Text block:

Mysterious Disease Plaguing Bald Eagles
August 6, 2001
Soaring faster than 40 miles per hour (60 kilometers per hour), diving
at more than 100 miles per hour (160 kilometers per hour) and deftly
riding columns of rising air, bald eagles are known as the masters of
the sky.

But in recent years a mysterious disease known as avian
vacuolar myelinopathy has been attacking these majestic birds' greatest
skills. The disease leads to lesions in their white brain matter, and
afflicted birds become awkward, disoriented, even clumsy.

"It's pretty striking when you see it," says Tonie Rocke, a wildlife disease specialist at the National Wildlife Health Center in Madison, Wisconsin. "The eagles become erratic in flight. On land they'll run and fall over. Some have been seen flying into cliffs or falling off their roosts."

Death Toll Rising

The first dead eagle known to be found with the disease was picked up on Thanksgiving Day in 1994 by fishermen crossing DeGray Lake in Arkansas. By the end of that winter, 29 eagles were known to have died from the disease. Since then dozens more eagles, as well as coots, ducks, geese, and (new this year) great horned owls and killdeer have picked up the disease in 11 different lakes in Arkansas, Georgia, and North and South Carolina.

So far this year the death count among bald eagles is 16—a small, but troubling number considering the animal only recently staged a comeback to reach a population of an estimated 5,800 pairs from near extinction in the 1960s. And researchers are still baffled by the cause.

"We have some ideas, but we don't any answers," says John Fischer of the Southeast Wildlife Disease Study at the University of Georgia in Athens. "And we're concerned that it is occurring on a more widespread basis than we realize."

Fischer says bald eagle numbers are high enough now that the disease should not decimate the eagle population worldwide. Still, finding out what causes the disease will be key to keeping it in check.

What is known about the disease is this: In affected birds, lesions form in the myelin sheath that insulates nerve fibers of the birds' brains. The damage appears as open spaces in the white matter of the brain and causes disorientation, motor problems and, eventually, death.

"In several cases with the coots, you'll see the birds swimming on their side with a leg trailing," says Rocke. "They swim in circles and on land, they'll run in circles."

What the task asks: Besides bald eagles, which birds does the article on the mysterious eagle disease say have picked up the disease? This data isn't needed for anything here.

Dataset section:
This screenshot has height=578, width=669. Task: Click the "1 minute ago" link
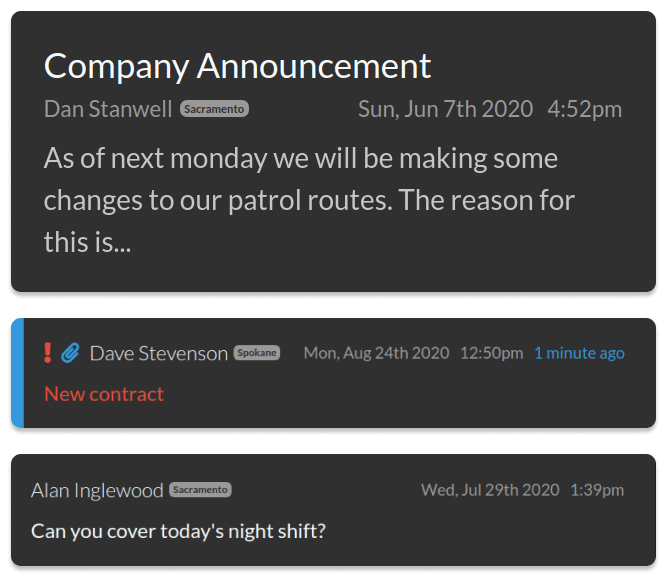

Exercise response: Coots, ducks, geese, great horned owls, and killdeer.